Early literature modeling labour markets in developing countries, characterized dualism in terms of formal and informal employment. Formal employment was seen as offering relatively attractive wages and working conditions, while informal employment offered relatively unattractive pay and conditions.
More recent empirical work suggests labour markets in developing countries are more multi-layered, and jobs and labour earnings are heterogenous. Workers can either be in wage employment or self-employment, which can exist within both formal and informal employment. Informal employment has its own duality, waged- and self-employed informal workers can face capital or skill requirements which differentiate upper-tier from lower-tier informal employment.
Do some workers move up the tiers over time into better jobs? Who are they?

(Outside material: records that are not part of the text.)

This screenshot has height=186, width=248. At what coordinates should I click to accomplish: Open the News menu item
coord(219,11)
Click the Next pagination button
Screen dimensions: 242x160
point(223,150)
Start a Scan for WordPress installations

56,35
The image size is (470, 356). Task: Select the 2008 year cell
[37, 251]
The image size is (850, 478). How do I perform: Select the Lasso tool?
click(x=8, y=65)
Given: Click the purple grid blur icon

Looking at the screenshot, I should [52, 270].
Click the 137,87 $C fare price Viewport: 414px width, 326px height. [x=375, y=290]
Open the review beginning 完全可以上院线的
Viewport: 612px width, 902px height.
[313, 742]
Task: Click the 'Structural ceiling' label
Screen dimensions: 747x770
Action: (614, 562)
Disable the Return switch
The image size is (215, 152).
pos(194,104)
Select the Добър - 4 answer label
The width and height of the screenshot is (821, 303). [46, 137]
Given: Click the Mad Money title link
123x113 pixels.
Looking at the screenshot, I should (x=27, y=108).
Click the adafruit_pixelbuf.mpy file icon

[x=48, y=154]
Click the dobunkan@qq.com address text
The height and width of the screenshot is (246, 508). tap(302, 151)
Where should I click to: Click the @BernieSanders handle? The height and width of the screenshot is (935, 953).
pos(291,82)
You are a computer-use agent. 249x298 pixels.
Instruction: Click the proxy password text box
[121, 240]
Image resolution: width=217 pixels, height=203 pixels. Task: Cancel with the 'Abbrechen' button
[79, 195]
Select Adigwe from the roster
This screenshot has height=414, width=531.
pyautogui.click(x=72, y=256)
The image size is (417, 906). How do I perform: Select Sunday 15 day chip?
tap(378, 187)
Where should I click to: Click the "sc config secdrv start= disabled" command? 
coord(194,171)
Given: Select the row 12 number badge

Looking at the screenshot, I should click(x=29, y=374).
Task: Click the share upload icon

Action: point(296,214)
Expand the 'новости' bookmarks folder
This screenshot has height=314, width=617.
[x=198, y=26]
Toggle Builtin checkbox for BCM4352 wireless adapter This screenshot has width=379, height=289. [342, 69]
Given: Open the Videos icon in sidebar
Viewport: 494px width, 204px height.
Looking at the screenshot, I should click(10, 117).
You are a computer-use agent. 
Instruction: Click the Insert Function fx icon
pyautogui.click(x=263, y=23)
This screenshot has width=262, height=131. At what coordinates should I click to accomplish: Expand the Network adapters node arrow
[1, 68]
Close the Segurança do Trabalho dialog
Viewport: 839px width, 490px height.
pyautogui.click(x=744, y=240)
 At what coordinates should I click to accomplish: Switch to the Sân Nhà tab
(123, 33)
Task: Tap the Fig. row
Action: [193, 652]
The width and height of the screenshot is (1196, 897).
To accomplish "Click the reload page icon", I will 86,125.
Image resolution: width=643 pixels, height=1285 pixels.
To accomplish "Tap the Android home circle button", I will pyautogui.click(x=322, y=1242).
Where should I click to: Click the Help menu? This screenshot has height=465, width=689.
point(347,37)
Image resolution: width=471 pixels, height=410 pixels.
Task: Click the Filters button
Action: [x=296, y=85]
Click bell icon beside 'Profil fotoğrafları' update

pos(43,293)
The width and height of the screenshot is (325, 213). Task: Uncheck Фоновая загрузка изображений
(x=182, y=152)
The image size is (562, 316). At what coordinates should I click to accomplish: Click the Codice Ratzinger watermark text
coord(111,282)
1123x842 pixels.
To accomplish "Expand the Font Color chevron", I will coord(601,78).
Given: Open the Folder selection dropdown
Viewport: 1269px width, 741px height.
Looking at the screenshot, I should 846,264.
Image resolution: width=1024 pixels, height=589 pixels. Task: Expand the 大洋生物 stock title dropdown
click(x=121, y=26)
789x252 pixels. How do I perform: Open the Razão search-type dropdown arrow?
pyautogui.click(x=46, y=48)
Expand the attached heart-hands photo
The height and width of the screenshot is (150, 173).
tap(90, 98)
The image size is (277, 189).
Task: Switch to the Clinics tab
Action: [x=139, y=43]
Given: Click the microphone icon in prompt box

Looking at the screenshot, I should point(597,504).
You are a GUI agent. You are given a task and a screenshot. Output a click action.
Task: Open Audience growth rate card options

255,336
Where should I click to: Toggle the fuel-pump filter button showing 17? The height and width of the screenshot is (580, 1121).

Faced with labour market heterogeneity, what should policymakers focus on to nurture better jobs for more people with growth and structural transformation?
Drawing on research and analysis from The jobs ladder, this presentation introduces the concept of a jobs ladder for developing countries based on the employment type, formality, and entry requirements to jobs. Further, they will explore evidence of worker transitions between the tiers of the ladder using panel labour force survey data.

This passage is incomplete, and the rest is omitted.